How, though, do you create and return a CodingKey
? The only thing you’ve seen so far that is a CodingKey
is the enum that you can define against a type - and if you have to define a whole new enum with the case-modified names, then we’re not saving anything compared to just defining keys with specific names.
CodingKey
is a pretty simple protocol. It doesn’t have to be an enum - you can create a struct which implements it:
struct MyCodingKey: CodingKey {
var stringValue: String
init?(stringValue: String) {
self.stringValue = stringValue
}
var intValue: Int? {
return nil
}
init?(intValue: Int) {
return nil
}
}
You can initialise this struct with any string and that string will be used as the key in the JSON. There’s a slight wrinkle regarding the intValue
- that’s needed to refer to each element in an array during the coding process.

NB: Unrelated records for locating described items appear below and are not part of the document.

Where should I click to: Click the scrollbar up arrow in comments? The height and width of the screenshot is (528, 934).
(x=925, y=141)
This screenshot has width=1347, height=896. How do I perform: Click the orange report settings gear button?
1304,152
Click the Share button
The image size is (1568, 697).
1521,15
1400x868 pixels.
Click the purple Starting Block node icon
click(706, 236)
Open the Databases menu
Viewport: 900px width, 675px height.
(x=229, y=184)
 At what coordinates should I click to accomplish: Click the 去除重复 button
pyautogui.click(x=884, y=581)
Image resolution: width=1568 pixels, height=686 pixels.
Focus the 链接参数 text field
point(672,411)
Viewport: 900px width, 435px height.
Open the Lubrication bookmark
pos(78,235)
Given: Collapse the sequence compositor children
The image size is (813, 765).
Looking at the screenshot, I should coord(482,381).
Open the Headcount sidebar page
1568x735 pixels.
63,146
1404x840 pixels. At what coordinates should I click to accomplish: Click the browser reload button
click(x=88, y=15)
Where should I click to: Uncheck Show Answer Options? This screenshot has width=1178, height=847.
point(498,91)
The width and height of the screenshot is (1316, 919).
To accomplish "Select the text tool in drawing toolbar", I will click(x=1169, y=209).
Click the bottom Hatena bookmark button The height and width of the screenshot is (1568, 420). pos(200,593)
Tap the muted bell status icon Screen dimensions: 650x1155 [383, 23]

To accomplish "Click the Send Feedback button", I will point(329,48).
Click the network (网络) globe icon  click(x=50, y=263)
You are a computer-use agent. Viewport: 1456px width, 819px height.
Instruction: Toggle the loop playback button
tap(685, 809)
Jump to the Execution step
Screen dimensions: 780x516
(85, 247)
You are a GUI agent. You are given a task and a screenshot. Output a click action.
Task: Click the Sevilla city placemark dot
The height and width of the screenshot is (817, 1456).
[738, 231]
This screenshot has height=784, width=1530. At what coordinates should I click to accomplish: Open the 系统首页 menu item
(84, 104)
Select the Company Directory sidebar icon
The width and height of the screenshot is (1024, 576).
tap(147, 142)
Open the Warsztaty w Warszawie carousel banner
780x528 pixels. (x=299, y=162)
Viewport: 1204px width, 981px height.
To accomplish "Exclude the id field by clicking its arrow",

MyCodingKey
doesn’t care about that - if you’re processing keys in the .custom
strategy closure, and the key of interest has an intValue
, then just return the original rather than making a new key.
The decoding closure can be written as follows:
let decoder = JSONDecoder()
decoder.keyDecodingStrategy = .custom { keys in
let lastKey = keys.last! // If only there was a non-empty array type...
if lastKey.intValue != nil {
return lastKey // It's an array key, we don't need to change anything
}
// lastKey.stringValue will be, e.g. "FullName"
let firstLetter = lastKey.stringValue.prefix(1).lowercased()
let modifiedKey = firstLetter + lastKey.stringValue.dropFirst()
// Modified string value will be "fullName"
return MyCodingKey(stringValue: modifiedKey)
}
The returned coding key will match the keys synthesised by the compiler on your Codable
type. For the opposite direction, the code is almost identical, replacing lowercased()
with uppercased()
to go from your property name to the JSON field name:
let encoder = JSONEncoder()
encoder.keyEncodingStrategy = .custom { keys in
let lastKey = keys.last! // If only there was a non-empty array type...
if lastKey.intValue != nil {
return lastKey // It's an array key, we don't need to change anything
}
// lastKey.stringValue will be, e.g. "FullName"
let firstLetter = lastKey.stringValue.prefix(1).uppercased()
let modifiedKey = firstLetter + lastKey.stringValue.dropFirst()
// Modified string value will be "fullName"
return MyCodingKey(stringValue: modifiedKey)
}
Implementing your own custom key strategy isn’t difficult and can save you a lot of boilerplate code if the transformation from JSON field name to property name is predictable.